Voilà, cela fait six jours que Piotr habite à la maison. Il ne s’appelle Piotr que depuis vingt quatre heures, au début, je l’appelais Geronimo et puis j’ai trouvé que ce nom ne convenait pas à un poulpe. Son regard, cette sensibilité très vive, mélange de nostalgie et de véritable sens artistique que je crus déceler chez lui dès les premiers instants, m’ont rappelé cette âme slave à laquelle je suis très attachée. Vous penserez sans doute que je suis un peu perturbée pour m’enticher si rapidement de quelqu’un que je ne connaissais pas il y a huit jours et vous aurez raison. Mais admettez que la semaine que nous venons de vivre est particulièrement troublante. Ce nuage qu’on n’a jamais vu, a plané sur nos têtes et semé sur nos cervelles un doute étrange. Il se pourrait bien que rien ne soit plus comme avant. Mais je ne savais pas vendredi dernier à quel point cette semaine allait malmener mes certitudes (encore que je sois assez peu certaine de quoi que ce soit et ce depuis toujours)

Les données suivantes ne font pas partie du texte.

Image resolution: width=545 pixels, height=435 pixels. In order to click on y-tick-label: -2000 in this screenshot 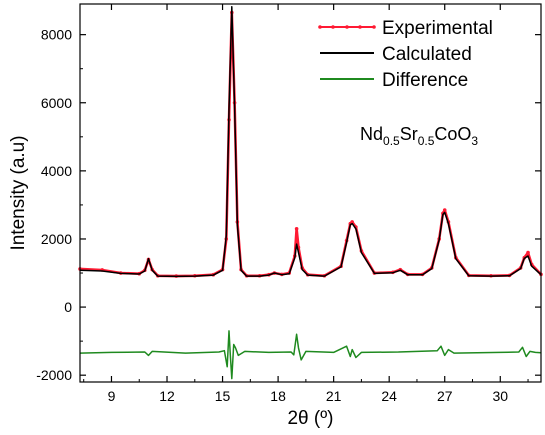, I will do `click(54, 375)`.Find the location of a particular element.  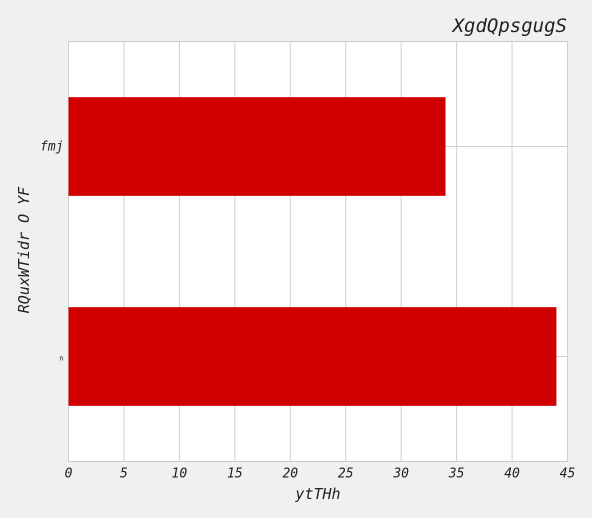

y-tick-label: fmj is located at coordinates (52, 148).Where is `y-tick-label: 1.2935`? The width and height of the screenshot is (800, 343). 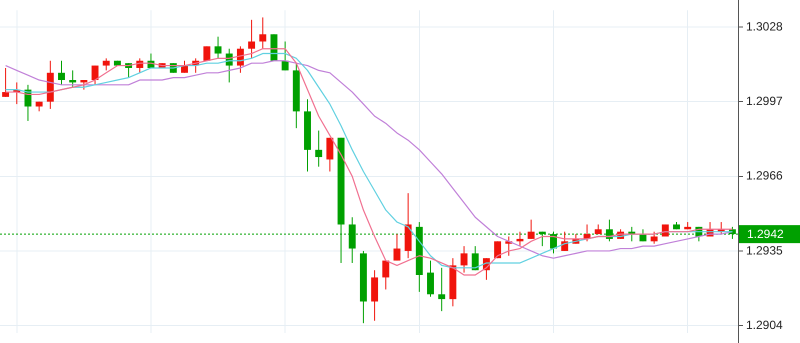 y-tick-label: 1.2935 is located at coordinates (765, 250).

Vendredi dernier, 20h et quelques poussières… C’est avec beaucoup d’émotion que j’ai découvert au cours de l’émission de Thalassa la réelle personnalité du poulpe marin (existe-t-il d’ailleurs un autre poulpe que marin ?)
Cet animal, si l’on peut encore appeler animal un être doté d’autant de qualités, serait donc non seulement d’une intelligence proche, voire supérieure à la nôtre, mais il disposerait de plus d’une mémoire étonnante, d’une forte capacité d’adaptation (ce qui peut apparaitre facile quand on est mou et visqueux) mais il s’avère que cette capacité d’adaptation n’est pas que physique mais comment dire « comportementale ».
Rien moins que neuf cerveaux livrés avec les connexions adéquates, une rapidité foudroyante, la capacité de résoudre des difficultés nouvelles en trouvant des solutions appropriées. Bref, l’esprit pratique, si utile dans un intérieur. Farceur également, l’animal. Certains individus n’hésitent pas à quitter leur aquarium pour aller se faire une petite friture dans le bocal voisin avant de revenir incognito au bercail. Le poulpe observe, prend note, mémorise et se faufile partout, incognito. Cet être m’est apparu presque sympathique, pour ainsi dire émouvant à tel point que je me demande encore aujourd’hui si l’homme idéal n’est pas tout simplement un poulpe…
Depuis l’installation de Piotr, j’ai dû supporter quelques réflexions que je qualifierais d’inopportunes sur l’adresse du dit animal et tout le parti sensuel que l’on pourrait tirer de ses « petites mains » si adroites mais, ni Piotr ni moi ne sommes d’humeur à plaisanter, il s’est installé sur le canapé à la place de Yoshka, retenu par des obligations familiales dans la région de S… A son retour nous aviserons. D’ailleurs je m’en vais moi aussi : les côtes turques, la Cappadoce dès samedi. Je pars un peu inquiète mais Piotr parait s’habituer à la maison et s’il n’écrit pas, il apprécie les vidéos. Je lui laissé Bergman et Cousteau en DVD, il les regarde déjà en boucle depuis trois jours.